━━━━━ Data listing ━━━━━

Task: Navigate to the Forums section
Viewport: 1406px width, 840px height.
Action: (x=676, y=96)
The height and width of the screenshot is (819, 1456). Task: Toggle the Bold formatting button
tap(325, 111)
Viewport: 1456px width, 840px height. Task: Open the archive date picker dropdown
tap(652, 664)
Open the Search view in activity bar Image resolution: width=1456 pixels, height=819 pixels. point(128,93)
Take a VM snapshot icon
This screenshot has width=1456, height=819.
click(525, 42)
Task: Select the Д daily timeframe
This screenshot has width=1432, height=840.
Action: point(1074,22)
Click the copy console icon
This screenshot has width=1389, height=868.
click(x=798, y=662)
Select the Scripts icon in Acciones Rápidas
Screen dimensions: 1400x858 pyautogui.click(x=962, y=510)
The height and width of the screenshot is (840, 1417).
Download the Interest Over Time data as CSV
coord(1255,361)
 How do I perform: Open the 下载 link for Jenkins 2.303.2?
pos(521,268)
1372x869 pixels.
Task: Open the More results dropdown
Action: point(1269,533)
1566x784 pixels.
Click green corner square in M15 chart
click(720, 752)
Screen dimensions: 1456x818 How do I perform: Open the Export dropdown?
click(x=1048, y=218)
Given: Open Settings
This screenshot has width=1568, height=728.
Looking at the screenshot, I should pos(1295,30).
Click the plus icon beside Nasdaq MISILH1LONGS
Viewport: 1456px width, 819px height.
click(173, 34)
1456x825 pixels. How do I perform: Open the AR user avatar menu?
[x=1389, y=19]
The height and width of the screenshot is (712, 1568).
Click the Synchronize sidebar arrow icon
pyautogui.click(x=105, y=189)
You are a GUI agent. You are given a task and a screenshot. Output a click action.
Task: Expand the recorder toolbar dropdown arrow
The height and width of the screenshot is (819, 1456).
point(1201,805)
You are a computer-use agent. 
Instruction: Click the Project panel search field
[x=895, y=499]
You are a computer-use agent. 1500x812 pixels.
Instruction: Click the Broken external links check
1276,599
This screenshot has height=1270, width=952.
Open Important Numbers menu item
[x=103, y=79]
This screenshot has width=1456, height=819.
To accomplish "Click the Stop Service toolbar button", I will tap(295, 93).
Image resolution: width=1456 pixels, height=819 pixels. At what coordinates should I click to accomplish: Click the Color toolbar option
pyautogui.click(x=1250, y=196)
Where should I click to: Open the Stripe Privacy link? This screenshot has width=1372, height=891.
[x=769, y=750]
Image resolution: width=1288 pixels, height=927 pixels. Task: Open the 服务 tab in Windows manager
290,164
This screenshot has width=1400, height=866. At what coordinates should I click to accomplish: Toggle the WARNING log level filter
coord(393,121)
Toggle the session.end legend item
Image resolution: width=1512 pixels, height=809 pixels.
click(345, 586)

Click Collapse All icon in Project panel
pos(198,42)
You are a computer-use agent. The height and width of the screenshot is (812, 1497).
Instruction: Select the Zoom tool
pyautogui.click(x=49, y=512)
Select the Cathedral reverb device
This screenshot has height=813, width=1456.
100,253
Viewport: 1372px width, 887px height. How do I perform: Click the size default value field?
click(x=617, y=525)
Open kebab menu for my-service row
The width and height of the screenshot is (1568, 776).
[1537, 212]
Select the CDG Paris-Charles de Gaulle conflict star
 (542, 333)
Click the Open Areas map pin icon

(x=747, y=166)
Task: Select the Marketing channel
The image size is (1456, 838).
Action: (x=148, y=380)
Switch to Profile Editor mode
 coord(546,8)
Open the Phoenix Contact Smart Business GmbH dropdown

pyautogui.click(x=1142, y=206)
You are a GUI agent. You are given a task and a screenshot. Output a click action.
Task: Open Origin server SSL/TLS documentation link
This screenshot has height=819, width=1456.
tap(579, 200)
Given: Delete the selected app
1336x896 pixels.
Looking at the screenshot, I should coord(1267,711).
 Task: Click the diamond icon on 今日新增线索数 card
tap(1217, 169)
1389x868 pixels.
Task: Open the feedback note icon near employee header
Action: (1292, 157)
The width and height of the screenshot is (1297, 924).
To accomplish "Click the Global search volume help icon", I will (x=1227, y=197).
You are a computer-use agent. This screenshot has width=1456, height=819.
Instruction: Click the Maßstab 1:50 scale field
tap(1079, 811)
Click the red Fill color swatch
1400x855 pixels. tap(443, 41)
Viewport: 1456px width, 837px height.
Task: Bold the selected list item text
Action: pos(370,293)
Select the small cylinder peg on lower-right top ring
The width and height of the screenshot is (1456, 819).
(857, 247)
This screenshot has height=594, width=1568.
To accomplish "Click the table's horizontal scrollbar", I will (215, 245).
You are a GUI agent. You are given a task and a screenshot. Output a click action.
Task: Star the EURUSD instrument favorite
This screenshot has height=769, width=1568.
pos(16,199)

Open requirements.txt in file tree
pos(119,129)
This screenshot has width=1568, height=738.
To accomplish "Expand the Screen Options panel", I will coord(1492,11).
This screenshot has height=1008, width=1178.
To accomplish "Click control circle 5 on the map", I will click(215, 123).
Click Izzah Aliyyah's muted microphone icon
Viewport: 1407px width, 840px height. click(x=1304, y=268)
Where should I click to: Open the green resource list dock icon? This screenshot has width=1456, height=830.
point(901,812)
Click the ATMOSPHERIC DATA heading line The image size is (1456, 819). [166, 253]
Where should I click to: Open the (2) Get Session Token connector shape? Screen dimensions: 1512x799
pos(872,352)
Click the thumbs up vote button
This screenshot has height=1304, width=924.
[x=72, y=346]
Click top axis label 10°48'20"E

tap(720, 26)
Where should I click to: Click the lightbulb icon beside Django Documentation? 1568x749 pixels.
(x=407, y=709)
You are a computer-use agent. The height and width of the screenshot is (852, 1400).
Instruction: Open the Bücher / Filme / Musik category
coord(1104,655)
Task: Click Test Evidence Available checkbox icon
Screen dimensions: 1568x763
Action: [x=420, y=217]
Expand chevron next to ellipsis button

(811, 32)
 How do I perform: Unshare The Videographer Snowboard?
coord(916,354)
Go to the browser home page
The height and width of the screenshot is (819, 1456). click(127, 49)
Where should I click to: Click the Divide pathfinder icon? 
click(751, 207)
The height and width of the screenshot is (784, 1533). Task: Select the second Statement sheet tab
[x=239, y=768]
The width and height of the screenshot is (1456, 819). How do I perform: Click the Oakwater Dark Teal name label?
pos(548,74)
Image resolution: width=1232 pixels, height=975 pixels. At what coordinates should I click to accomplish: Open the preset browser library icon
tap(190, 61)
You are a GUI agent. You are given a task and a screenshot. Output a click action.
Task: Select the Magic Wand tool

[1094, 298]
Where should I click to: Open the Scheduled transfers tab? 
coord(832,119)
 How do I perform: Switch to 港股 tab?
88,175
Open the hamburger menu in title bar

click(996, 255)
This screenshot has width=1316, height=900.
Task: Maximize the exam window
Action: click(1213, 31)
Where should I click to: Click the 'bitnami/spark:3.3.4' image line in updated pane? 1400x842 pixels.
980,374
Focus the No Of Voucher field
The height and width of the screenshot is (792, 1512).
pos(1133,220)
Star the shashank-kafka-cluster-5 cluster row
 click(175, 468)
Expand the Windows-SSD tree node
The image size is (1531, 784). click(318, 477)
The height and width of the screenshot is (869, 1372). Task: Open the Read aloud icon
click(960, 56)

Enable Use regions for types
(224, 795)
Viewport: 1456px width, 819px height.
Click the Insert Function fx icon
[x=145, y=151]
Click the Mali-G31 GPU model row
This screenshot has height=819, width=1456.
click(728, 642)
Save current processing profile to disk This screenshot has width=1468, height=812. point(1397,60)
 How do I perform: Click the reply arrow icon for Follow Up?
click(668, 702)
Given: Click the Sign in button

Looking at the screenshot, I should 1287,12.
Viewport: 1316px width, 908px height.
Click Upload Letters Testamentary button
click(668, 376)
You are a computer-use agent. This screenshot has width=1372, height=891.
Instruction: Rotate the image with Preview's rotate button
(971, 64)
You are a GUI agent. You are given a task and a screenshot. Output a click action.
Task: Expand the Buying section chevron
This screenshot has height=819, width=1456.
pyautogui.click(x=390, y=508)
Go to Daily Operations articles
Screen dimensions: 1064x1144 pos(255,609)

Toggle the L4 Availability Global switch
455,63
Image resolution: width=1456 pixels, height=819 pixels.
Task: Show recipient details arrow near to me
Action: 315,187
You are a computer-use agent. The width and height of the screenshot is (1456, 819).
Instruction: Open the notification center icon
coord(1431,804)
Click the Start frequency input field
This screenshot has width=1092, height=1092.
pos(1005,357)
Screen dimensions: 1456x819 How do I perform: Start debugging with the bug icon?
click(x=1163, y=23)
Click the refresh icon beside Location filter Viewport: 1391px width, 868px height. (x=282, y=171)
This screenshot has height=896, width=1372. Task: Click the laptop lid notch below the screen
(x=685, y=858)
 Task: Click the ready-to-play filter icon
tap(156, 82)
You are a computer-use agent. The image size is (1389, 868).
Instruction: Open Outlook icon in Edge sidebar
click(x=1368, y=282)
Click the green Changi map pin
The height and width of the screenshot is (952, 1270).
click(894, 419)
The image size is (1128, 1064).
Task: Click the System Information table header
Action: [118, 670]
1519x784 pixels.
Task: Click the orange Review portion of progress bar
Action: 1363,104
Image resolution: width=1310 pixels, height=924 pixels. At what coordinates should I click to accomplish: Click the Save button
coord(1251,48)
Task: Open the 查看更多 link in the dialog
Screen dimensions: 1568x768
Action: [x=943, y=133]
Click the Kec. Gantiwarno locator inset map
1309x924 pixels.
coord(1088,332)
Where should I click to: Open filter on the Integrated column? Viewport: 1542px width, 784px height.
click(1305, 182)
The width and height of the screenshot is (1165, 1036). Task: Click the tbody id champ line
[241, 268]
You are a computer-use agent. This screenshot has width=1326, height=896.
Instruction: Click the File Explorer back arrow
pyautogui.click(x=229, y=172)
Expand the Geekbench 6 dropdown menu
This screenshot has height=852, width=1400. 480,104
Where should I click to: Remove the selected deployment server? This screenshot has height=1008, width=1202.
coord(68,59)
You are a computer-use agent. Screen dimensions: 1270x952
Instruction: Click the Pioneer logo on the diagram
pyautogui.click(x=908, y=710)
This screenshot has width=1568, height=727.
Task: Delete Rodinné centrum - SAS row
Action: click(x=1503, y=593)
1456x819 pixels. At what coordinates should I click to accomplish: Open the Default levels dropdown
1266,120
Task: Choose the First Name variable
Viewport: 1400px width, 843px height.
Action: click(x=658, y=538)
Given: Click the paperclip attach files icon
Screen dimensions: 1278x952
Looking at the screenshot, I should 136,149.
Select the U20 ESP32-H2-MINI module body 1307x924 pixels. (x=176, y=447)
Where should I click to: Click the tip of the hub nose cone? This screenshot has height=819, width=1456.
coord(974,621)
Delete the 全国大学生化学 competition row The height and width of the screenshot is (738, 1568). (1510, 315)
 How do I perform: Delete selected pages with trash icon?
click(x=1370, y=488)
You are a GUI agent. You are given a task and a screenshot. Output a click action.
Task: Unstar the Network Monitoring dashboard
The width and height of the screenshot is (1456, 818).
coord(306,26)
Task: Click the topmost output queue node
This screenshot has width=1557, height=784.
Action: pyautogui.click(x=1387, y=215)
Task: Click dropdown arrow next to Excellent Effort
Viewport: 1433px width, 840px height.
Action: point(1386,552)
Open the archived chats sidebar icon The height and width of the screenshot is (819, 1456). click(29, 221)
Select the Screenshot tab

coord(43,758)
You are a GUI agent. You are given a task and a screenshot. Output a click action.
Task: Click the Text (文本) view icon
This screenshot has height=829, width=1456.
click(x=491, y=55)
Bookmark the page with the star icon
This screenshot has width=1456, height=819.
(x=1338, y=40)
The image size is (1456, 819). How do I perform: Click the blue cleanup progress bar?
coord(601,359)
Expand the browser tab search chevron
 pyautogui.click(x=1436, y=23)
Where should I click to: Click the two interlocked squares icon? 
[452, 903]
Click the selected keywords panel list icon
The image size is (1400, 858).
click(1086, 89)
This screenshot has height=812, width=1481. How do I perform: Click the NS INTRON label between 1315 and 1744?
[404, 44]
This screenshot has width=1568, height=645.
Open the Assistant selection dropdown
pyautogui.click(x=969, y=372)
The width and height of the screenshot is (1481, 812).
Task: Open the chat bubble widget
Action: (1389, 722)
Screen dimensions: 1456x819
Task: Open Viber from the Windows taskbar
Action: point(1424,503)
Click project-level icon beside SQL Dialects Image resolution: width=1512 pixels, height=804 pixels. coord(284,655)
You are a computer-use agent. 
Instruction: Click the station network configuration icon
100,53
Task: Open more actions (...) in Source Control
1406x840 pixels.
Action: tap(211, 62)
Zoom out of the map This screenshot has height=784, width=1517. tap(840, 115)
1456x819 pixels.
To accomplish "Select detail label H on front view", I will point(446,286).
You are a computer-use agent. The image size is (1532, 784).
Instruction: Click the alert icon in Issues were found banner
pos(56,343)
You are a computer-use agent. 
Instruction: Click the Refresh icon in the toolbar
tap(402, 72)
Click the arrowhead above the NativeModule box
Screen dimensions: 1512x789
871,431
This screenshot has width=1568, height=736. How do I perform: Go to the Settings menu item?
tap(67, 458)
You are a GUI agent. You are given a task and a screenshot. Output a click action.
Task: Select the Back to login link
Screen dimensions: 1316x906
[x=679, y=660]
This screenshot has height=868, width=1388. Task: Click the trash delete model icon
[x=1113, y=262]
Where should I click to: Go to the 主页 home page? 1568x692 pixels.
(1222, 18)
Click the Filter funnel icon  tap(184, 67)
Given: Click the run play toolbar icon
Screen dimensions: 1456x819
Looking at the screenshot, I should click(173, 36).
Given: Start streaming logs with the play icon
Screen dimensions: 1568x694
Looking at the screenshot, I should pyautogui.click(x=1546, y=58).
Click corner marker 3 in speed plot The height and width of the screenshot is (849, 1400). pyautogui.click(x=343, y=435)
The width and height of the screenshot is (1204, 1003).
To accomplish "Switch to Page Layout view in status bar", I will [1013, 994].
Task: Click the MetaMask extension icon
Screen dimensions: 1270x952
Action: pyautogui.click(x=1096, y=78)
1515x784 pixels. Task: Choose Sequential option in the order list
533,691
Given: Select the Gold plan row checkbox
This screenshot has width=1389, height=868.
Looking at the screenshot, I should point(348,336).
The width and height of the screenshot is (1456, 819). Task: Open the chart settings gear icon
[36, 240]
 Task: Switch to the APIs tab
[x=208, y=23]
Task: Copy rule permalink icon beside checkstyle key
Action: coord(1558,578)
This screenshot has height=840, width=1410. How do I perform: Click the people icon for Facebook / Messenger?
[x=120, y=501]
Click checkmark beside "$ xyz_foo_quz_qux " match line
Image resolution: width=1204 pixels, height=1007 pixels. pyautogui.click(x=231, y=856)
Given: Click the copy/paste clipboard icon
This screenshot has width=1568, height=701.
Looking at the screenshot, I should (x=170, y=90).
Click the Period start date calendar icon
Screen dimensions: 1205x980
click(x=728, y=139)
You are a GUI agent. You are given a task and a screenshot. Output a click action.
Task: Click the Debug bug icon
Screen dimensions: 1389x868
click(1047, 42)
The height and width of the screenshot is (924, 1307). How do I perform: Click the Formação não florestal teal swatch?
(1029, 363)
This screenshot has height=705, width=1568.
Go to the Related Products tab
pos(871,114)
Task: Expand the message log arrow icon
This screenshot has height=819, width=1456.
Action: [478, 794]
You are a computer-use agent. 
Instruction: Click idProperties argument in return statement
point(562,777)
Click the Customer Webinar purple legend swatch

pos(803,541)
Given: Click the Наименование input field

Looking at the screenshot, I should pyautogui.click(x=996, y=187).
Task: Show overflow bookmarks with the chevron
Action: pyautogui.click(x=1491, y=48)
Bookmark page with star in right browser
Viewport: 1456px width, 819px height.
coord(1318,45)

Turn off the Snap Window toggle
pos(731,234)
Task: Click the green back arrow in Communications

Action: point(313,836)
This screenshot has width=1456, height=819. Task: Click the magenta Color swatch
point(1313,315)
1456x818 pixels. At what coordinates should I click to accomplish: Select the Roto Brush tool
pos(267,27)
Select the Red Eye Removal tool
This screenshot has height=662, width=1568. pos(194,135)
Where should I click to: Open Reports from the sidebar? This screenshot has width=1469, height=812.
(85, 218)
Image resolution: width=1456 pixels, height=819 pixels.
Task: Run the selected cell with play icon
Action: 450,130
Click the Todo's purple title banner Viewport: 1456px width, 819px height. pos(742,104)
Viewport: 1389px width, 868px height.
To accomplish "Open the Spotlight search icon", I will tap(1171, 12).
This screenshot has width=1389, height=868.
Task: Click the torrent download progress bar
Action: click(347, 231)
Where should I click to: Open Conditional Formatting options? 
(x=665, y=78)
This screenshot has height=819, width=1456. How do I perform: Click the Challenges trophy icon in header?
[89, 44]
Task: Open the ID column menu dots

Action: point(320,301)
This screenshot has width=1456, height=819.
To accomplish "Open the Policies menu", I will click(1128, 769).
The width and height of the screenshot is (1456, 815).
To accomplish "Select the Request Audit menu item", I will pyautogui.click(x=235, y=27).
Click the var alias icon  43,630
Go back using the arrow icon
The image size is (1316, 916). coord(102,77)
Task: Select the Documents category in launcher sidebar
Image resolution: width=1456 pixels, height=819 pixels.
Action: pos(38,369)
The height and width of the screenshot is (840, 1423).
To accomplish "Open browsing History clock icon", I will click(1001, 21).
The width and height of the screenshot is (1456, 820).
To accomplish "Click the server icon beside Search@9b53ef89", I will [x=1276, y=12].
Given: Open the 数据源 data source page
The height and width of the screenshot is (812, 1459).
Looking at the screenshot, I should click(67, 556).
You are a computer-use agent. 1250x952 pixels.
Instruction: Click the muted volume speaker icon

━━━━━

§ **Problem description**
Only a number is expected here: how many lines of the records above contain "volume".

§ **Task result**
2